-- Goal of the exercise --
Can you repeat the review of The Mechanical below, beginning at the words that have "The Mechanical by" and stopping after "is very cool.", with every "Dutch" switched to "Portuguese"?

-- Exercise passage --
The Mechanical by Ian Tregellis is a case of the scenario being better than the implementation (though not as bad as it could’ve been). The scenario: in the late 1400s, a Dutch alchemist manages to create quasi-robots, the titular Mechanicals. With this power, the Dutch take over the world in place of the British. In roughly our time, the only remainder of non-Dutch Europe is a French resistance in North America. The Dutch are extremely Calvinist and say that machines can’t feel or think, while the French are naturally Catholic and have decided that the mechanicals do have souls and enslaving them is bad (mostly to spite the Dutch, I think). Also, their spymaster is called Talleyrand (and happens to be female and one of the POV characters). Which is very cool.

-- Recorded information --

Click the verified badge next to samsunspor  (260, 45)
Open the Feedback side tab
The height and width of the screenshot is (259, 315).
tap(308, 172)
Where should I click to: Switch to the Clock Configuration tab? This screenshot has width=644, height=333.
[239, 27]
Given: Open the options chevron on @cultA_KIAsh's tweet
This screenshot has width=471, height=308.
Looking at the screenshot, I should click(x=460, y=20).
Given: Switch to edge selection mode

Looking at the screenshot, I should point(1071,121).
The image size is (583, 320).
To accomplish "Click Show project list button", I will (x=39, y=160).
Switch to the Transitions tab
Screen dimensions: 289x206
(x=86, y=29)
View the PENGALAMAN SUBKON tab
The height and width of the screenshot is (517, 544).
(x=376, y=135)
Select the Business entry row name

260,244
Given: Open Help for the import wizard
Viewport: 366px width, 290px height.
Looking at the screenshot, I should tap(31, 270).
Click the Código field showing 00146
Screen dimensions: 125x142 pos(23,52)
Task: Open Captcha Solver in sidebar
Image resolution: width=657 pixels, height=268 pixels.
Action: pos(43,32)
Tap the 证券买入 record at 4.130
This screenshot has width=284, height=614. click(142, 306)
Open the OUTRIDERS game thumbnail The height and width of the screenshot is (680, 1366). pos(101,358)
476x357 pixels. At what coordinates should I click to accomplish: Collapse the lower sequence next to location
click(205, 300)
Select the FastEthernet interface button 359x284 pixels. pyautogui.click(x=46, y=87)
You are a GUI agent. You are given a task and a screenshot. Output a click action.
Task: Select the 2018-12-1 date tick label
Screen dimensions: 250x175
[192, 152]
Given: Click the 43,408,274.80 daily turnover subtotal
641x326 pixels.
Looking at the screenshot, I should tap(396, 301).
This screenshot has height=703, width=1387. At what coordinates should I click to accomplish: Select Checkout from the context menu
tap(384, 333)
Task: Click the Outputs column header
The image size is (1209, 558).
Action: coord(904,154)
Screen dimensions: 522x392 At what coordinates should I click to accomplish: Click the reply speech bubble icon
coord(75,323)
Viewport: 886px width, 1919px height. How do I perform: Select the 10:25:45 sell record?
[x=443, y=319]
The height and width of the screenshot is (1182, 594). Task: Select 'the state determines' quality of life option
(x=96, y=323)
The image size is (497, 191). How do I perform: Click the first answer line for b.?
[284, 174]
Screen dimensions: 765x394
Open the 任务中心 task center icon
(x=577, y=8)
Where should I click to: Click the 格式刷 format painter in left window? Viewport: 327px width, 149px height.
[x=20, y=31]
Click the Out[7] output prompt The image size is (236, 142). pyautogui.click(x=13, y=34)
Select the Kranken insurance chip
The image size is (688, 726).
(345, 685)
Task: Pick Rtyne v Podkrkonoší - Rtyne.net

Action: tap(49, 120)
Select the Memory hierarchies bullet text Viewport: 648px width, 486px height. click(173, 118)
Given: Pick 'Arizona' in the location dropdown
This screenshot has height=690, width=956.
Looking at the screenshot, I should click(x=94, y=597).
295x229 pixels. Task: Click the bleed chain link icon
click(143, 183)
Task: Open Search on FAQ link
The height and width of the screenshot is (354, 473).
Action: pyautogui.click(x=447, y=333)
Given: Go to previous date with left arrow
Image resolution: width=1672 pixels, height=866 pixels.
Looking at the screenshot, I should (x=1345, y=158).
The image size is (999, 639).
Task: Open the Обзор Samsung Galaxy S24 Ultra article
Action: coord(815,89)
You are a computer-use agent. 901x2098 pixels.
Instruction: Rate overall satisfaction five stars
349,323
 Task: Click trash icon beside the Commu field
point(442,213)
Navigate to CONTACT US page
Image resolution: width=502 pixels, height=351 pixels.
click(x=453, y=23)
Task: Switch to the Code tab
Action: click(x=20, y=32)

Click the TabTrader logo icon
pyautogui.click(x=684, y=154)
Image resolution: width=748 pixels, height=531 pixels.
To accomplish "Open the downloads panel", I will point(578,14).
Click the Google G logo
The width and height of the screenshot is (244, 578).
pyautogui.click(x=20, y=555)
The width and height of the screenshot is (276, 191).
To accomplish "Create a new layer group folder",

-- Finished task --
The Mechanical by Ian Tregellis is a case of the scenario being better than the implementation (though not as bad as it could’ve been). The scenario: in the late 1400s, a Portuguese alchemist manages to create quasi-robots, the titular Mechanicals. With this power, the Portuguese take over the world in place of the British. In roughly our time, the only remainder of non-Portuguese Europe is a French resistance in North America. The Portuguese are extremely Calvinist and say that machines can’t feel or think, while the French are naturally Catholic and have decided that the mechanicals do have souls and enslaving them is bad (mostly to spite the Portuguese, I think). Also, their spymaster is called Talleyrand (and happens to be female and one of the POV characters). Which is very cool.